::: Selected text :::
RUE BONAPARTE

…of which the north part between the Seine and the Rue Jacob was called chemin de la Petite-Seine (1368), de la Noue (1523), Rue des Petits-Augustins (XVIIth c.);—the central part between the Rue Jacob and the boulevard St. Germain, open on the ancient abbey, was called Cour des Religieux (1804), Rue Bonaparte (1810)…

Rochegude et Dumolin, GUIDE PRACTIQUE À TRAVERS LE VIEUX PARIS

My husband John and I have lived on Rue Bonaparte next to the chapel for about four years now, for six or so months of every year. Paris comes to feel more and more like home, while our place in San Francisco seems farther and farther away. In Paris, we are a step or two away from the Louvre, the Institut de France, the Pont Neuf, and other iconic structures in this precious, actually rather small, city.
:::
### The problem
Reproduce the Rue Bonaparte passage above word for word, from its heading through its last sentence.
::: Dataset content :::
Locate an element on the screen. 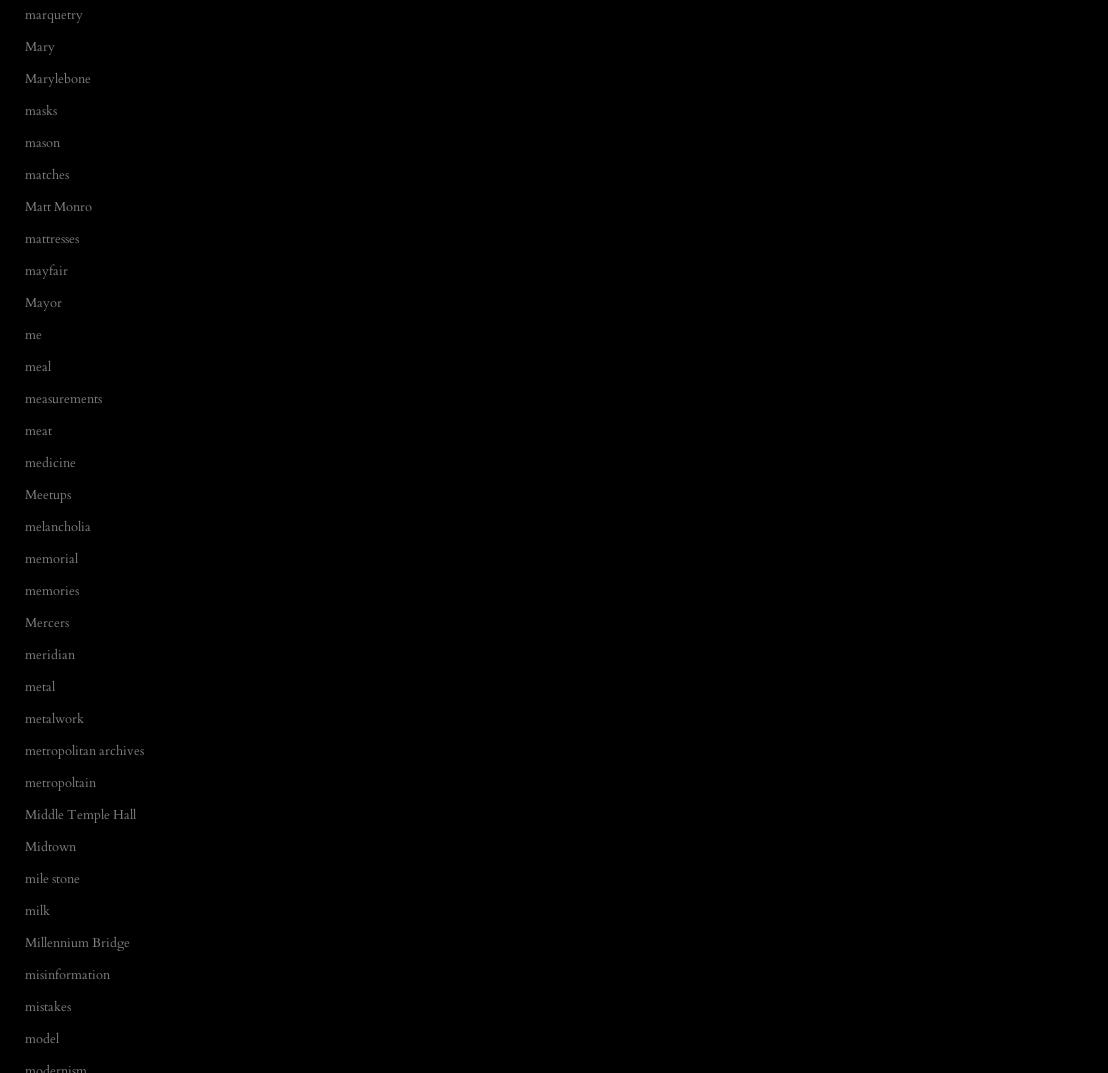  'misinformation' is located at coordinates (66, 972).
:::
### Exercise answer
RUE BONAPARTE

…of which the north part between the Seine and the Rue Jacob was called chemin de la Petite-Seine (1368), de la Noue (1523), Rue des Petits-Augustins (XVIIth c.);—the central part between the Rue Jacob and the boulevard St. Germain, open on the ancient abbey, was called Cour des Religieux (1804), Rue Bonaparte (1810)…

Rochegude et Dumolin, GUIDE PRACTIQUE À TRAVERS LE VIEUX PARIS

My husband John and I have lived on Rue Bonaparte next to the chapel for about four years now, for six or so months of every year. Paris comes to feel more and more like home, while our place in San Francisco seems farther and farther away. In Paris, we are a step or two away from the Louvre, the Institut de France, the Pont Neuf, and other iconic structures in this precious, actually rather small, city.